Tamar Christina <[email protected]> writes:
>> -----Original Message-----
>> From: Richard Sandiford <[email protected]>
>> Sent: 06 May 2026 23:12
>> To: Tamar Christina <[email protected]>
>> Cc: [email protected]; nd <[email protected]>; Richard Earnshaw
>> <[email protected]>; [email protected]; Alex Coplan
>> <[email protected]>; [email protected]; Wilco Dijkstra
>> <[email protected]>; Alice Carlotti <[email protected]>
>> Subject: Re: [PATCH]AArch64: account for load_lanes with gaps in costing
>> [PR124866]
>>
>> Tamar Christina <[email protected]> writes:
>> > The vectorizer when costing LOAD_LANES with gaps breaks the costing into
>> > multiple calls where the first call wants to cost GAPS loads and second
>> > GROUP_SIZE - GAPS loads. However:
>> >
>> > 1. Both VMAT types are LOAD_LANES, we we cost effectively
>> > GROUP_SIZE * LOAD_LANES. This increases the latency costs immensely.
>> >
>> > 2. The GROUP_SIZE costing also increases the throughput costs *
>> GROUP_SIZE,
>> > which has the knock on effect of increasing the costs for the
> latency again
>> > as the compiler applies a latency penalty due to the scalar code
> issuing
>> > quicker.
>> >
>> > What the vectorizer is trying to cost is simply 1x LOAD_LANES but
> it's asking
>> to
>> > cost the invidual gaps as well. However for an LDn operation this
> costs is
>> > always fixed and is the cost of the LDn itself.
>> >
>> > when there isn't any gaps we only cost 1x LOAD_LANES which is the
>> expected
>> > amount. Unfortunately we can't really tell in the backend easily
> what chain
>> of
>> > costing belongs to any one operation and so treat them as individual ones.
>> >
>> > This patch keeps track of the LOAD_LANES we've seen already when there is
>> a gap
>> > and
>> >
>> > 1. marks the cost of the first GAPS costing to 0.

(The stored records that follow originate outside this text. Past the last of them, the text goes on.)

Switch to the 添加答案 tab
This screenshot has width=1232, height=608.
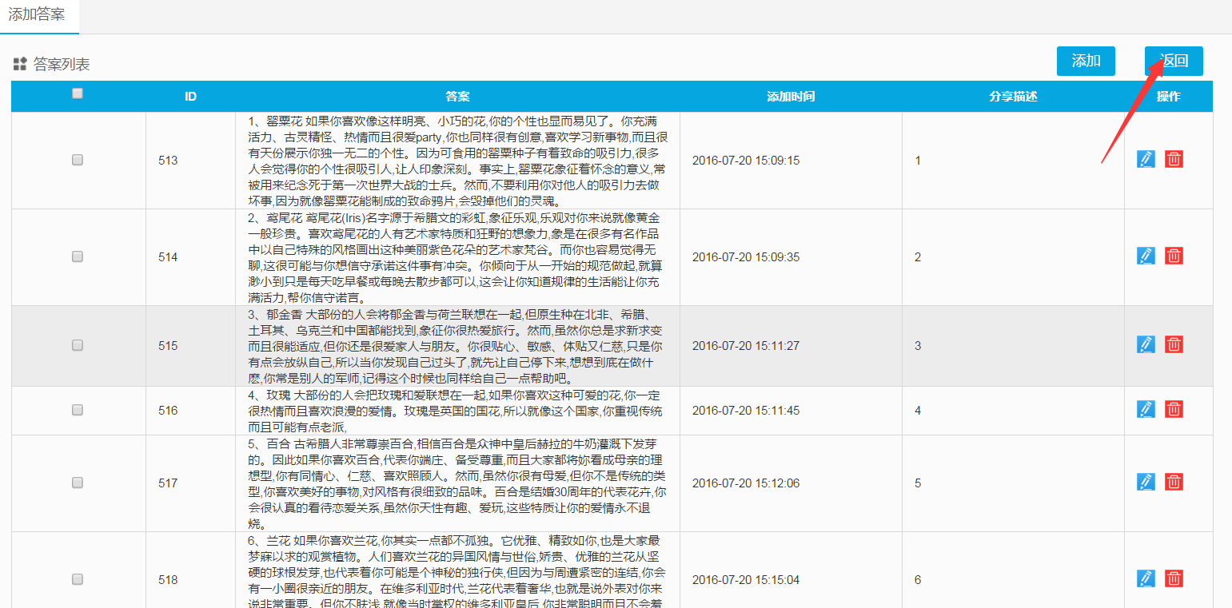click(37, 14)
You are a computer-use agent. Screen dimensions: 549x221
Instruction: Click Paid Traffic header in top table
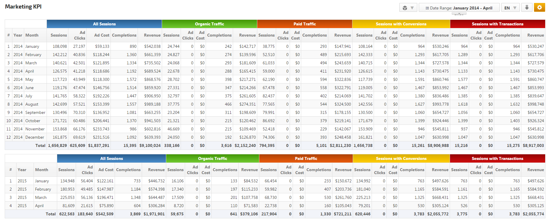click(x=304, y=24)
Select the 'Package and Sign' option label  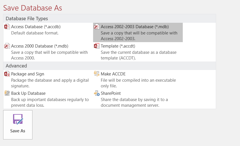(x=28, y=74)
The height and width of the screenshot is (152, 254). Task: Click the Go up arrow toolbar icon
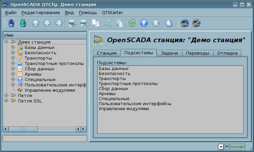(35, 23)
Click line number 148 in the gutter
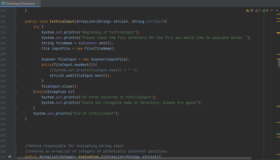280x160 pixels. tap(3, 54)
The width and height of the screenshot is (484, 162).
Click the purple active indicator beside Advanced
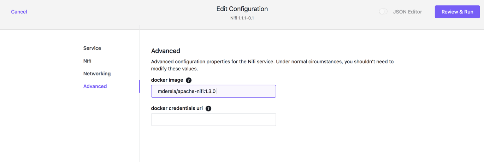point(139,86)
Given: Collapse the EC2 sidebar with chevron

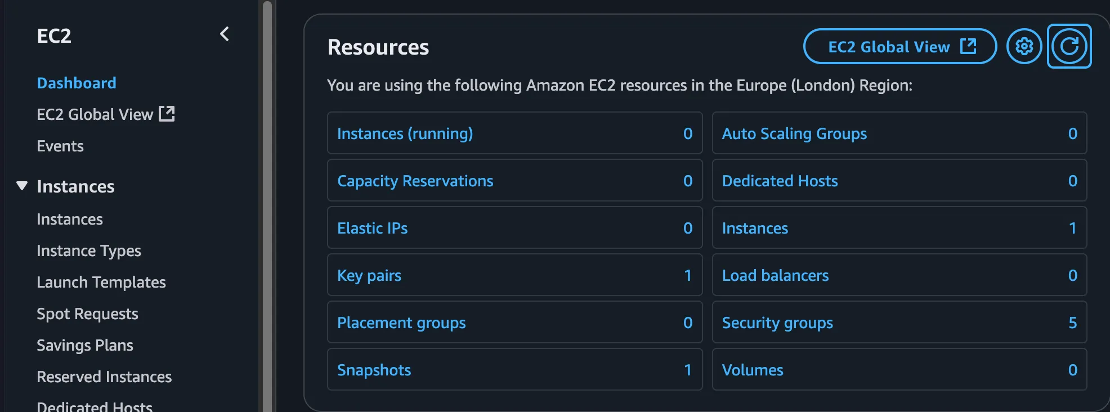Looking at the screenshot, I should coord(225,34).
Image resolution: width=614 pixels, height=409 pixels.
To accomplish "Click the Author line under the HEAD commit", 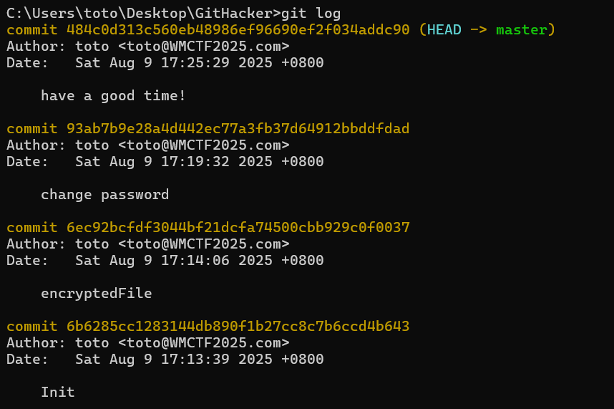I will (147, 47).
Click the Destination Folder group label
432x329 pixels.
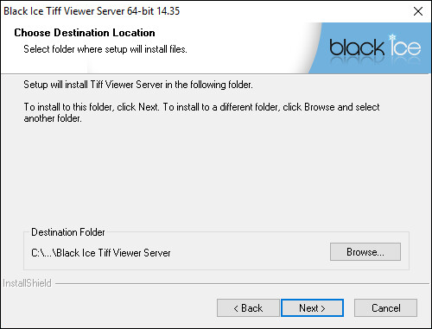tap(68, 232)
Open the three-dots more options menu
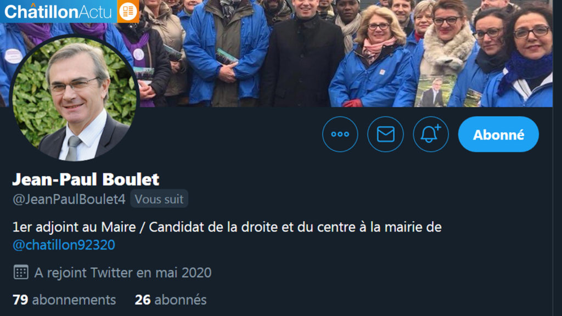Image resolution: width=562 pixels, height=316 pixels. pyautogui.click(x=340, y=134)
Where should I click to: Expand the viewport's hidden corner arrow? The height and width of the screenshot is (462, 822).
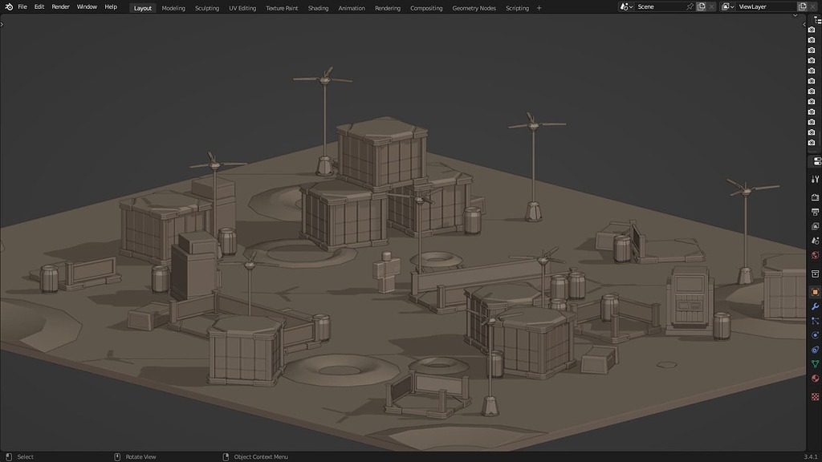2,23
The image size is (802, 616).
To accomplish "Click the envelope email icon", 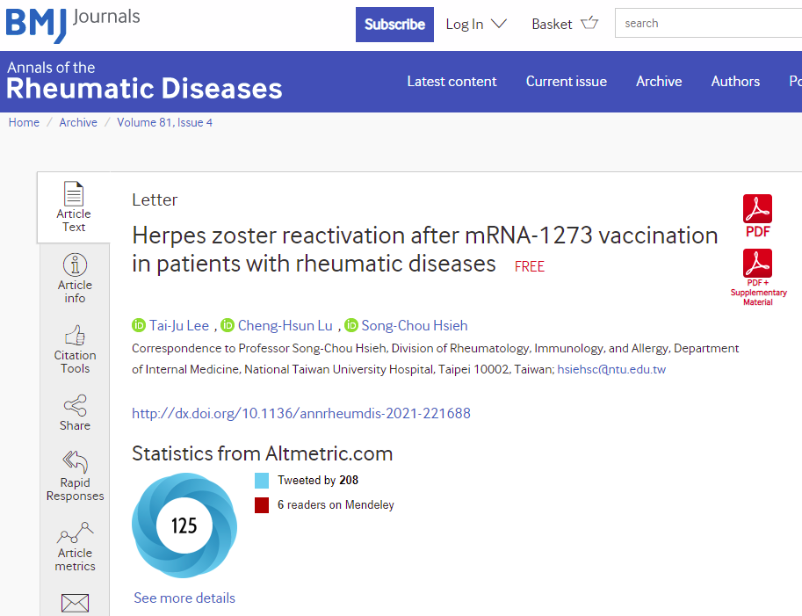I will click(x=75, y=603).
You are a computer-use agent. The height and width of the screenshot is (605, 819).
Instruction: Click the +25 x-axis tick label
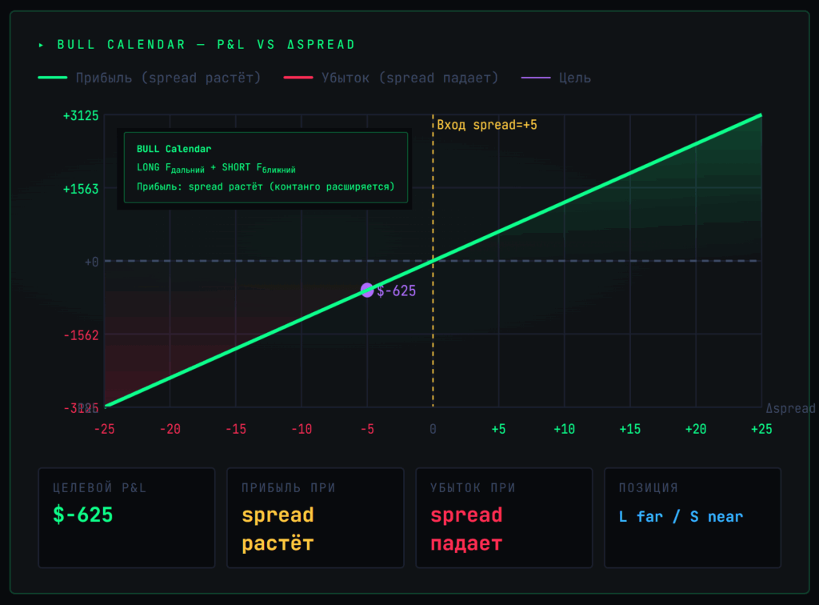tap(761, 429)
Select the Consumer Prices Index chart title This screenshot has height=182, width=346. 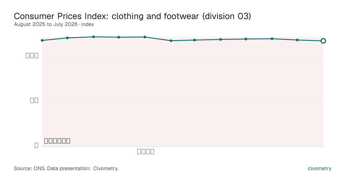[132, 16]
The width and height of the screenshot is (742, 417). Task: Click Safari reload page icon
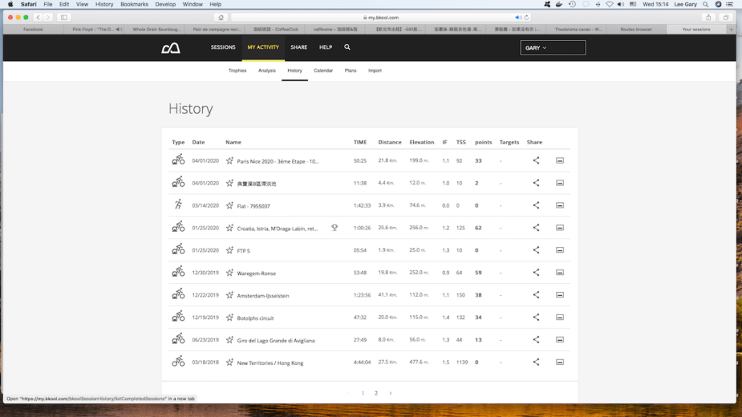(526, 17)
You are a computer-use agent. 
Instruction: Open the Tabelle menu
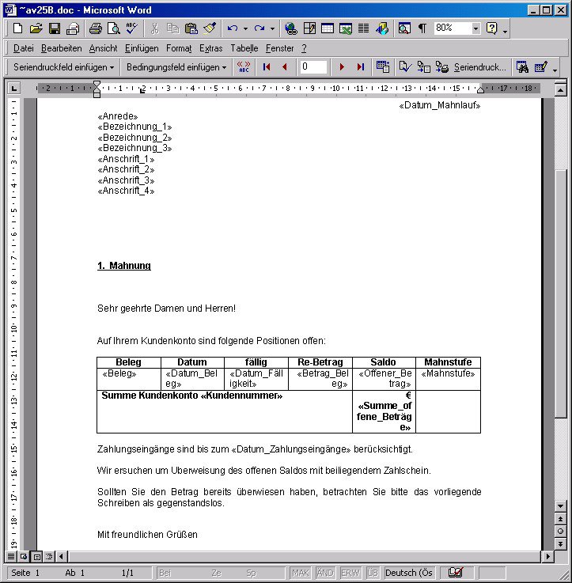pos(244,48)
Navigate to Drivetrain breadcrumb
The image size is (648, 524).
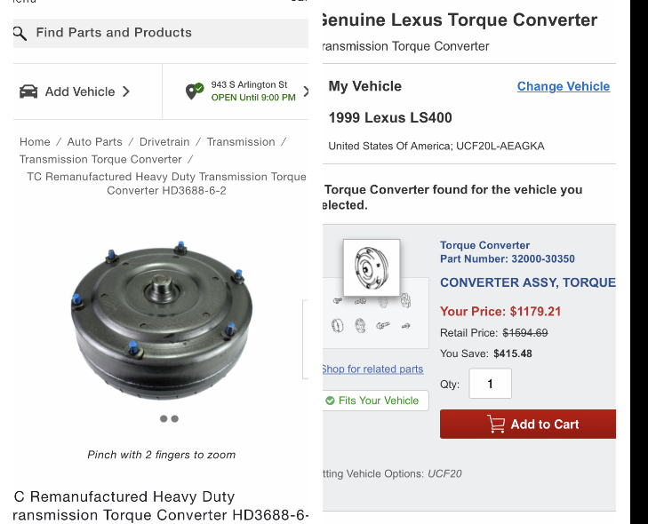tap(164, 141)
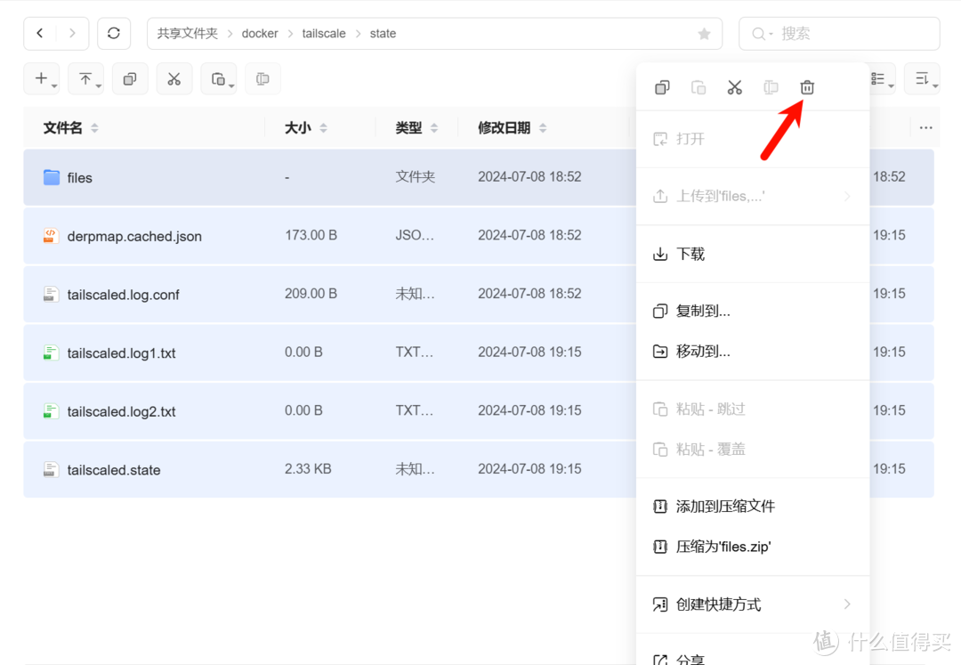Sort files by the 大小 column header

300,127
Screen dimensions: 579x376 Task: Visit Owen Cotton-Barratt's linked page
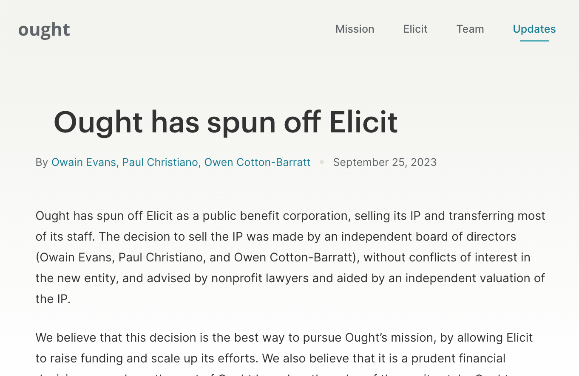[x=257, y=162]
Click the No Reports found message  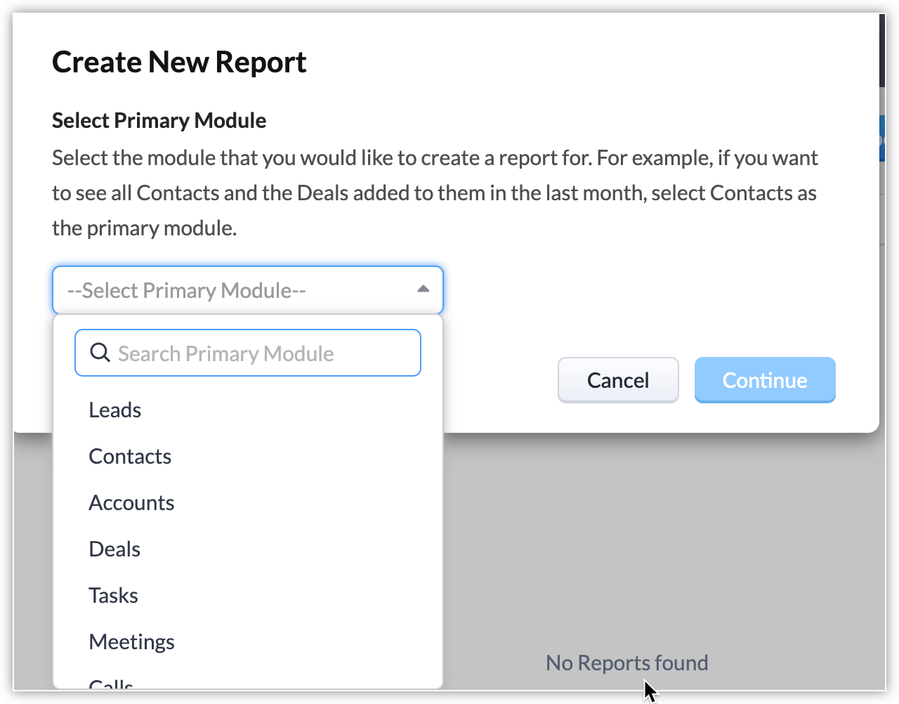[x=626, y=663]
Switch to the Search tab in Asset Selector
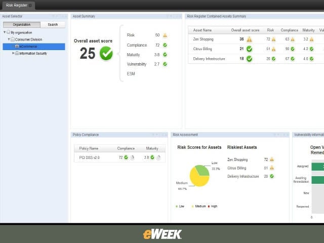This screenshot has width=324, height=243. [53, 25]
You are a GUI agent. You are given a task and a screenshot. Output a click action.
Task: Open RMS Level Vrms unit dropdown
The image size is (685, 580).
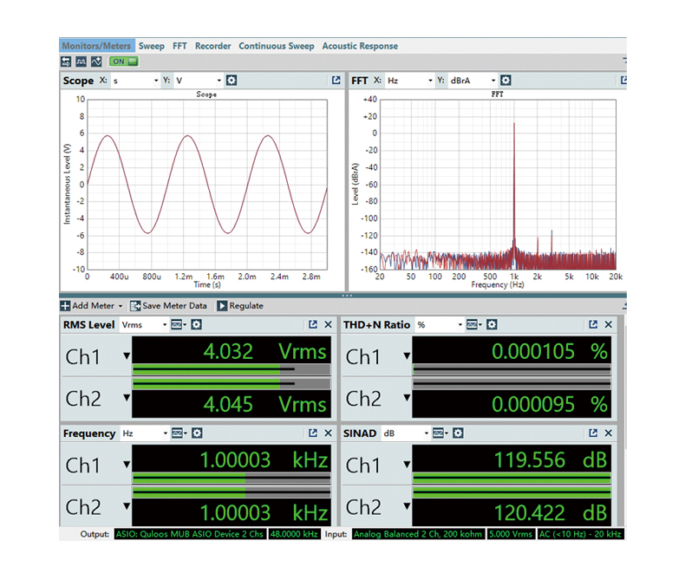pyautogui.click(x=144, y=324)
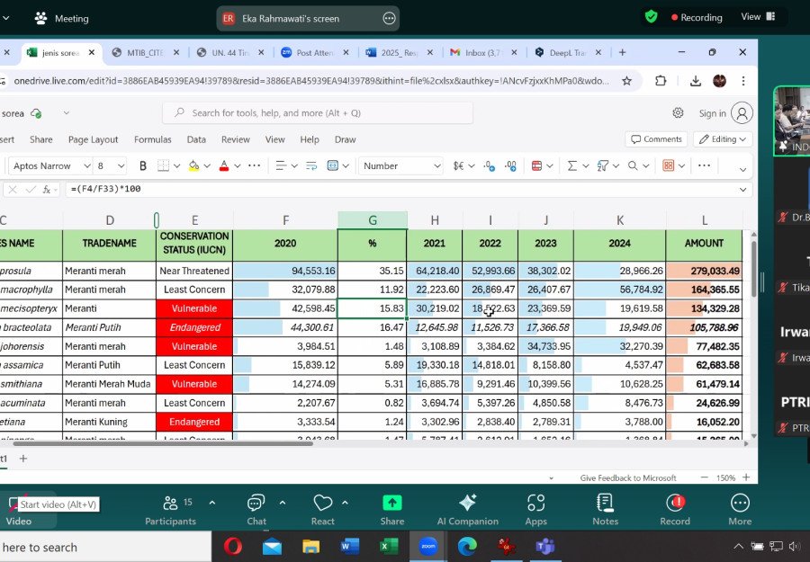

>> > 2. costs the cost of the second GROUP_SIZE - GAPS loads as a single
>> LOAD_LANES.
>> >
>> > This is the best we can do until Richi's changes to cost operations
> like these
>> > as a group.
>> >
>> > Bootstrapped Regtested on aarch64-none-linux-gnu and no issues.
>>
>> I think we should just remove the:
>>
>> /* An IFN_LOAD_LANES will load all its vector results,
>> regardless of which ones we actually need. Account
>> for the cost of unused results. */
>> if (first_stmt_info == stmt_info)
>> {
>> unsigned int gaps = DR_GROUP_SIZE (first_stmt_info);
>> stmt_vec_info next_stmt_info = first_stmt_info;
>> do
>> {
>> gaps -= 1;
>> next_stmt_info = DR_GROUP_NEXT_ELEMENT
>> (next_stmt_info);
>> }
>> while (next_stmt_info);
>> if (gaps)
>> {
>> if (dump_enabled_p ())
>> dump_printf_loc (MSG_NOTE, vect_location,
>> "vect_model_load_cost: %d "
>> "unused vectors.\n",
>> gaps);
>> vect_get_load_cost (vinfo, stmt_info, slp_node, gaps,
>> alignment_support_scheme,
>> misalignment, false, &inside_cost,
>> &prologue_cost, cost_vec, cost_vec,
>> true);
>> }
>> }
>>
>> that you pointed to in the PR. This predates the "all SLP" model.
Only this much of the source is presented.